© JUNGE FREIHEIT Verlag GmbH & Co. www.jungefreiheit.de 40/15 / 25. September 2015

In der Flüchtlingsfalle
Asylkrise II: Bei den Grünen kommt Baden-Württembergs Ministerpräsident Winfried Kretschmann eine Schlüsselrolle zu
Werner Becker

Die Grünen schauen in diesen Tagen voller Sorge nach Baden-Württemberg. Dort, wo mit Winfried Kretschmann der einzige grüne Ministerpräsident regiert, wird im kommenden März gewählt. 2011 spülte ihn „Fukushima“ an die Macht. Und dieses Mal könnte ihm eine tagespolitische Katastrophe den Chefsessel streitig machen. 

Denn die Grünen stecken in der  Flüchtlingsfalle. Offene Grenzen, Aufnahme von Flüchtlingen, eine multikulturelle Gesellschaft – das ist von jeher grünes Tafelsilber. Doch Wahlen lassen sich damit nur schwer gewinnen. Kretschmann weiß dies. Er ist ein gefühlter CDU-Ministerpräsident – katholisch, heimatverbunden, wertkonservativ, Schützenvereinsmitglied, der in seiner Partei zuweilen denkbar fremd wirkt. Das mindert indes nicht seinen Einfluß vor allem in der Asylkrise, von derren Folgen er als Ministerpräsident ganz unmittelbar betroffen ist.  Kretschmanns Chancen auf eine Wiederwahl stehen bislang nicht schlecht. 26 Prozent würden die Grünen derzeit im „Ländle“ wählen, das wären zwei Punkte mehr als 2011. Aber alle in der Parteizentrale, auch jene, die den Ministerpräsidenten nicht mögen – und davon soll es einige geben – sind sich einig, daßdiese Zustimmung fast ausschließlich auf die Person Kretschmanns zurückzuführen ist. 

So ließen sie ihn auch gewähren, als er im vergangenen Jahr die offizielle Parteilinie verließ und im Bundesrat der Großen Koalition zur erforderlichen Mehrheit verhalf, mehrere Balkanländer zu sicheren Drittstaaten zu erklären. Dafür wurde er auf dem Bundesparteitag von der Basis minutenlang ausgebuht. Kretschmann hat dennoch bereits durchblicken lassen, daß er einer weiteren Reform des Asylrechts im Bundesrat nicht im Wege stehen werde. 

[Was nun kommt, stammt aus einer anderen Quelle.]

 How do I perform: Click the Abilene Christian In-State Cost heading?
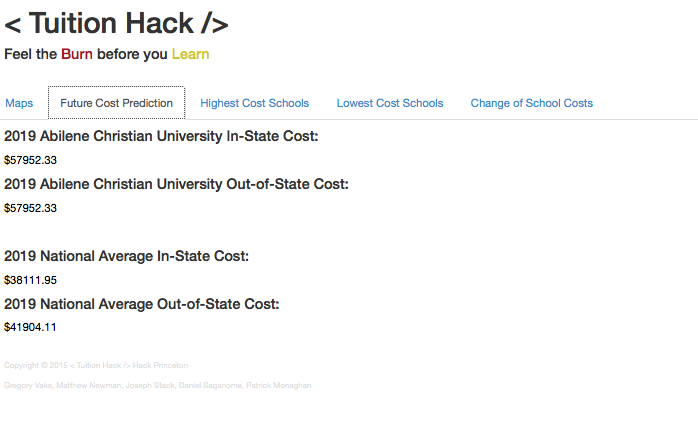(x=161, y=136)
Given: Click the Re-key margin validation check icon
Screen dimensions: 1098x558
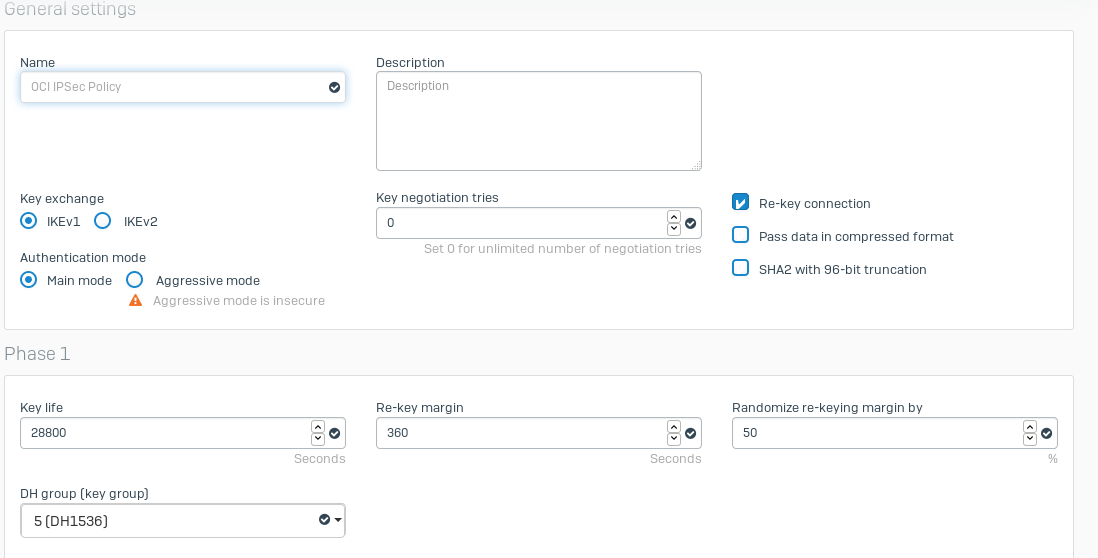Looking at the screenshot, I should (x=691, y=433).
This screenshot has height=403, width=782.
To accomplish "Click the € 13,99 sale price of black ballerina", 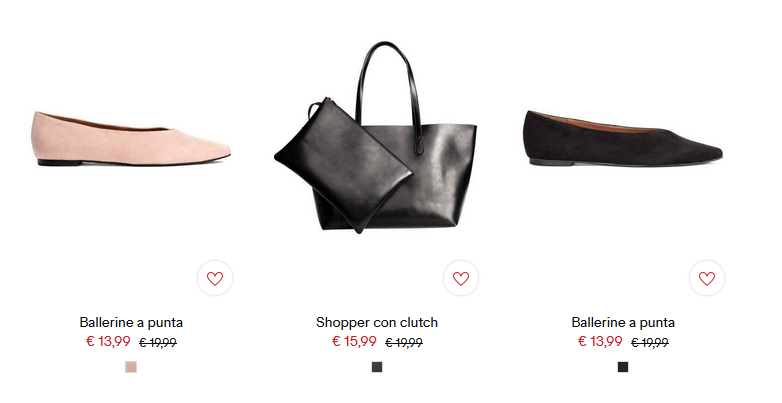I will tap(600, 342).
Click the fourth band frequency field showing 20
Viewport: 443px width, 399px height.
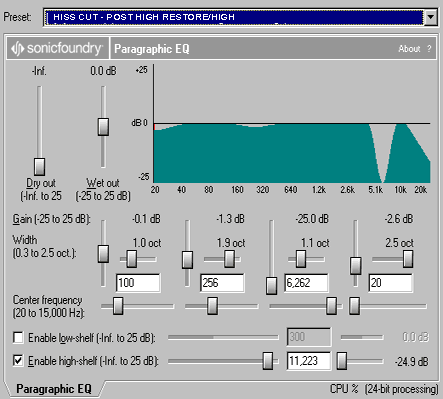390,283

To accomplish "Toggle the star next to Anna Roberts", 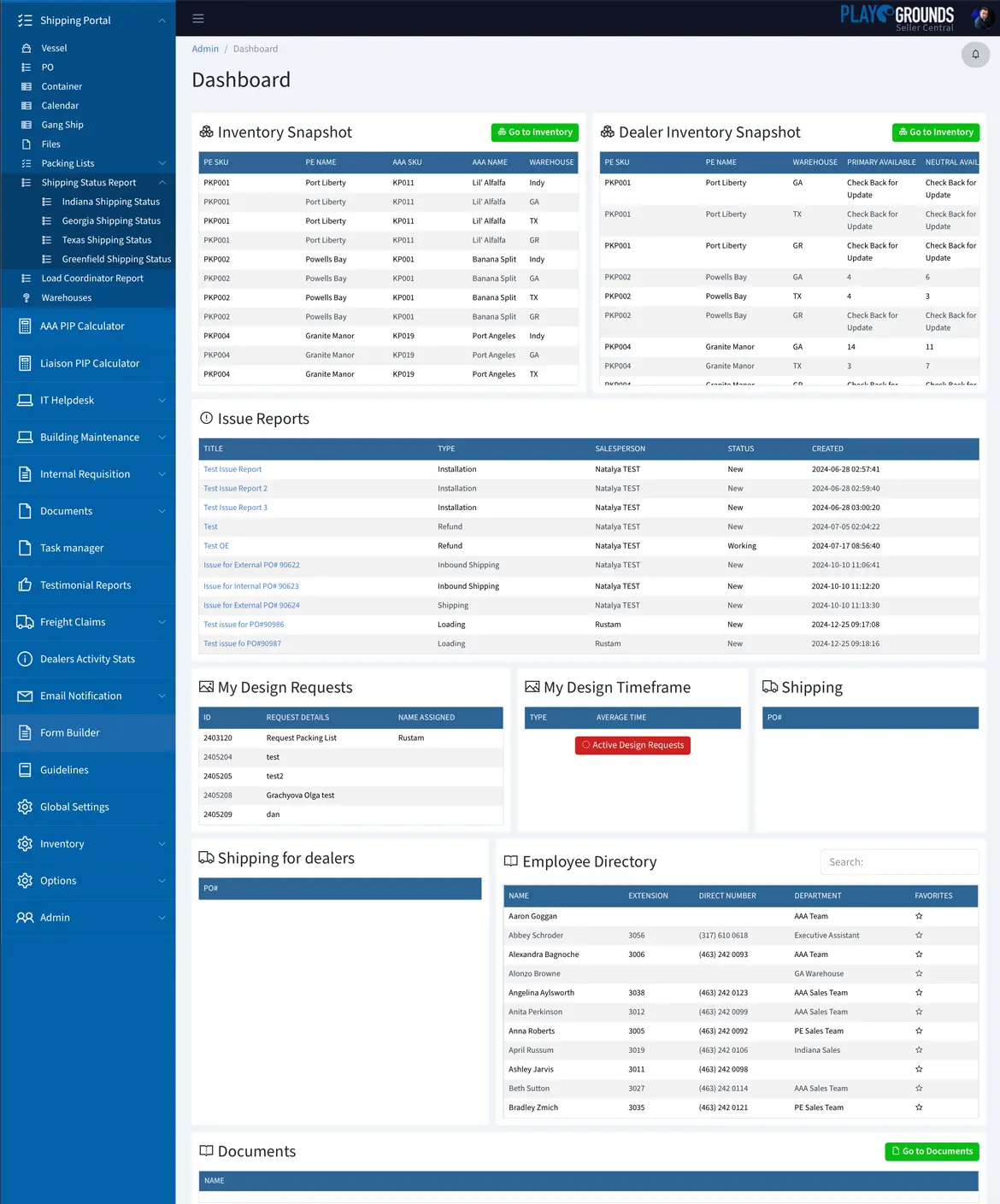I will pos(919,1031).
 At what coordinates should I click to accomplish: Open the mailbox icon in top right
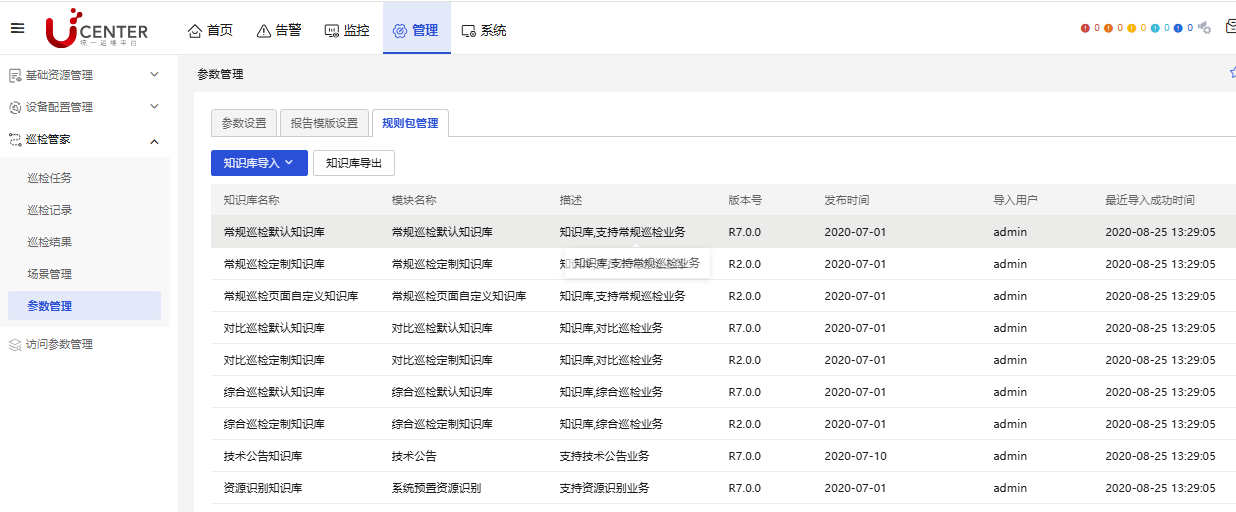pos(1230,27)
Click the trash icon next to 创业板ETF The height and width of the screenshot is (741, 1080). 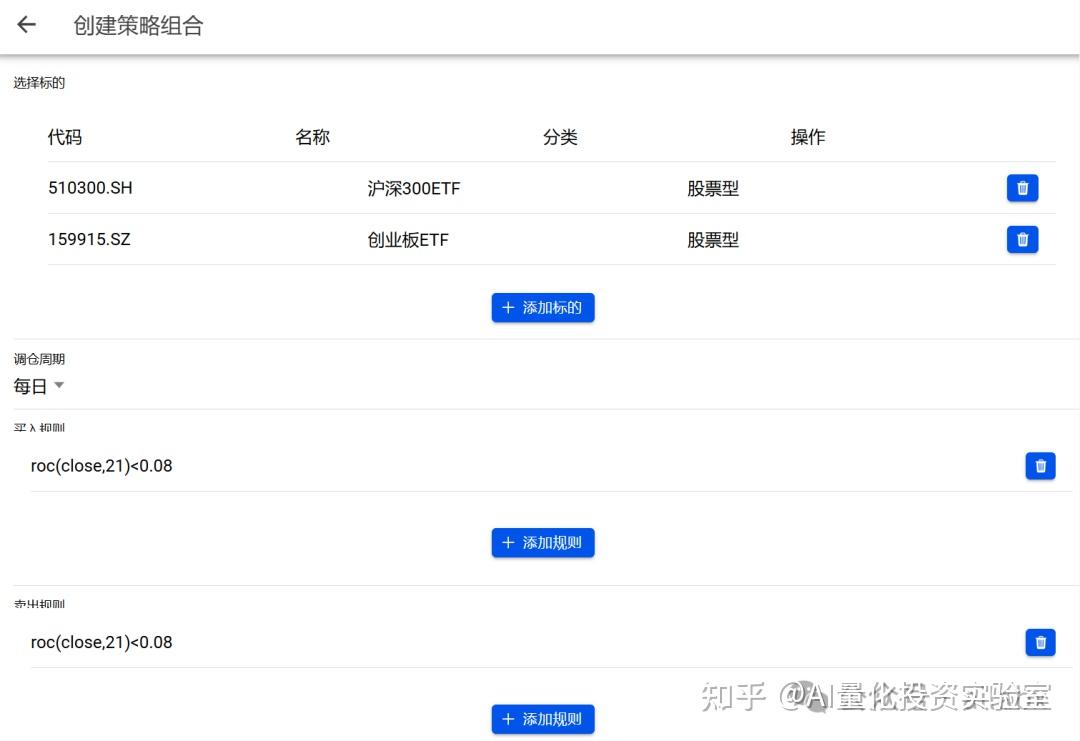coord(1022,239)
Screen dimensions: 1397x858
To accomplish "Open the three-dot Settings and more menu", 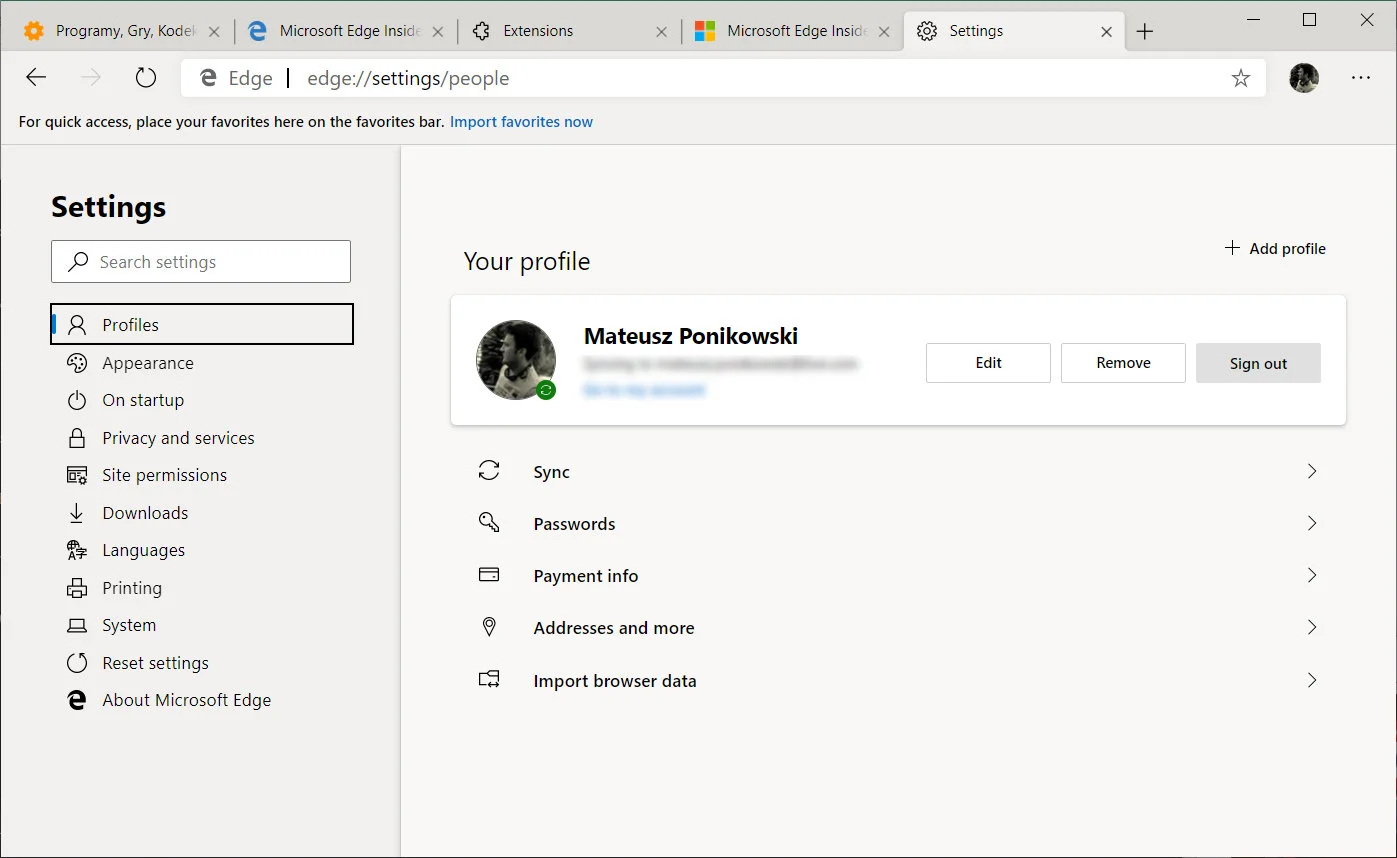I will pos(1360,78).
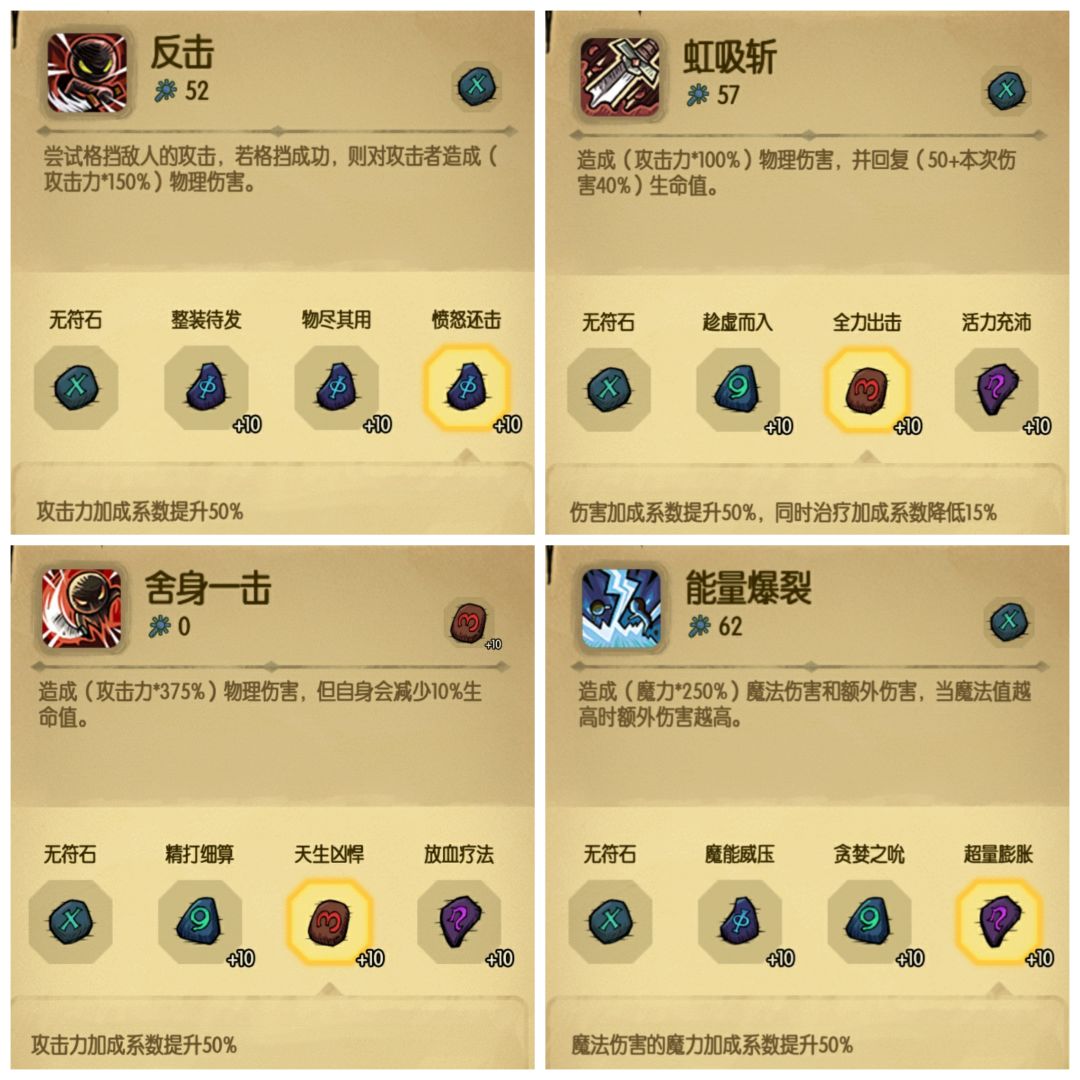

Denn der 67jährige weiß, wo der Schuh drückt. Einer seiner engsten Berater ist der Oberbürgermeister von Tübingen, Boris Palmer. Dieser merkte nun an, „daß die finanzielle und organisatorische Kapazität der Kommunen im Zuge der Flüchtlingskrise ausgereizt ist.“  Beim nächsten Asylkompromiß von Bund und Ländern wird  es darum gehen, Anreize zu setzen, um den Zuzug von Wirtschaftsflüchtlingen einzudämmen. Vor allem wird eine konsequentere Rückführung von nicht anerkannten Asylbewerbern in ihre Heimatländer auf der Agenda stehen. Es steht außer Frage, daß Kretschmann längst auf den Kurs der Großen Koalition eingeschwenkt ist. Kürzlich lobte er die Kanzlerin, daß sie die richtigen Schlüsse aus der Krise ziehe. Unter hochrangigen Funktionären trifft er damit einen Nerv. „Es zeigt sich, daß er die richtige Politik macht. Sein Wahlerfolg war keine Eintagsfliege“, erklärte die stellvertretende Fraktionsvorsitzende im Bundestag, Kerstin Andreae.  Das Kalkül der Realos ist dabei klar. Gelingt Kretschmann die Wiederwahl, dann wird man sich lautstark zu Wort melden und das Modell Baden-Württemberg als Vorbild für den Bundestagswahlkampf 2017 preisen. Intern bereitet man sich längst auf eine Richtungsentscheidung vor. Viele Berufsfunktionäre sind die Daueropposition in Berlin leid, hadern mit der schwachen SPD und liebäugeln mit der CDU. 

Das geschieht allerdings nicht ohne Reibungsverluste. In Hessen, wo derzeit die einzige schwarz-grüne Koalition regiert, verließ die türkischstämmige Abgeordnete Müvet Öztürk die Landtagsfraktion.  „In der aktuellen Situation scheint mir eine vernünftige Politik im Sinne der Flüchtlinge in der Koalition mit der CDU nicht machbar“, verkündete sie und berichtet davon, daß viele Partei-Linke mit der Faust in der Tasche herumliefen. Offen aufbegehren möchte man nicht, denn als Königsmörder des populären Kretschmann will niemand gelten. Aber wenige Wochen nach der Landtagswahl ist bereits ein kleiner Parteitag angesetzt. Dann könnte abgerechnet werden.